Item coordinate data:

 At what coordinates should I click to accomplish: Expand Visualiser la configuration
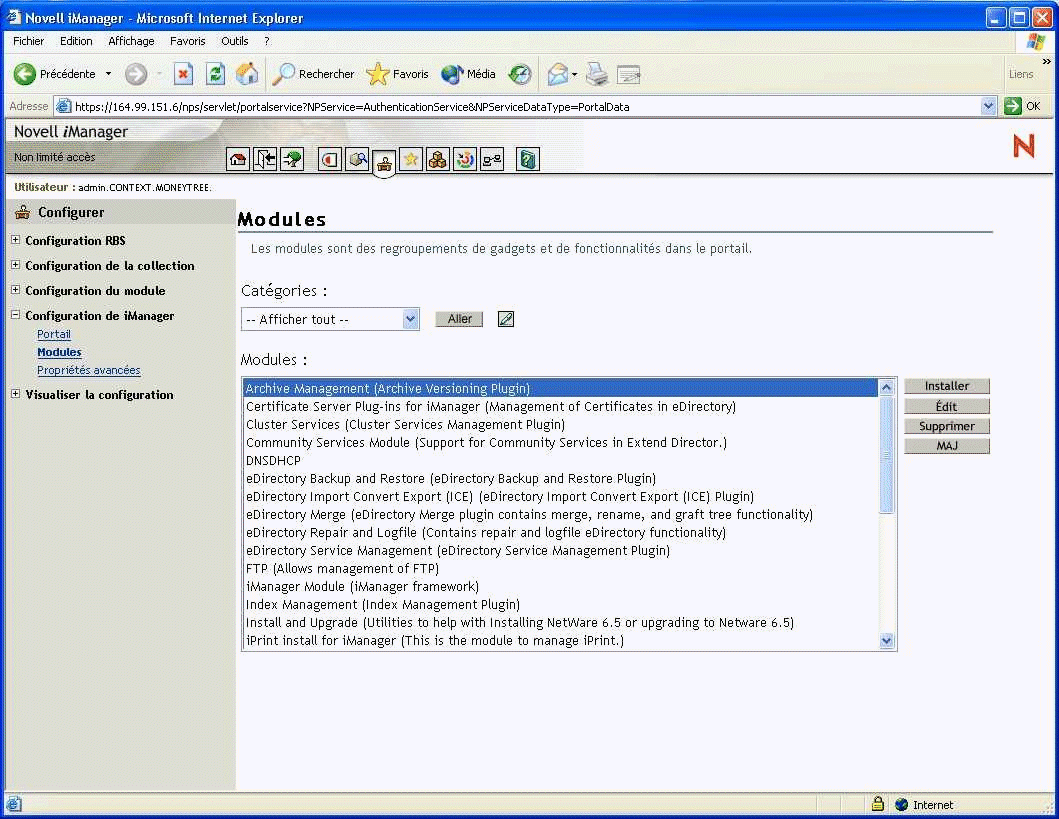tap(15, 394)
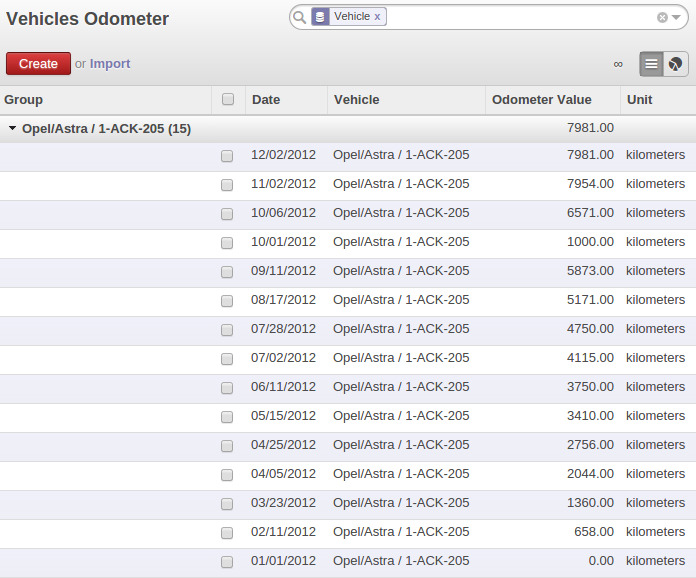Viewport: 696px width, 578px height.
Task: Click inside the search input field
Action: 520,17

### Set exercise:
Duplicate the lines of the item coordinate data above exactly as they appear, leaving out the pictures.

### Expected answer:
 At what coordinates should I click to accomplish: Expand Visualiser la configuration
tap(15, 394)
Viewport: 696px width, 578px height.
Task: Click inside the search input field
Action: 520,17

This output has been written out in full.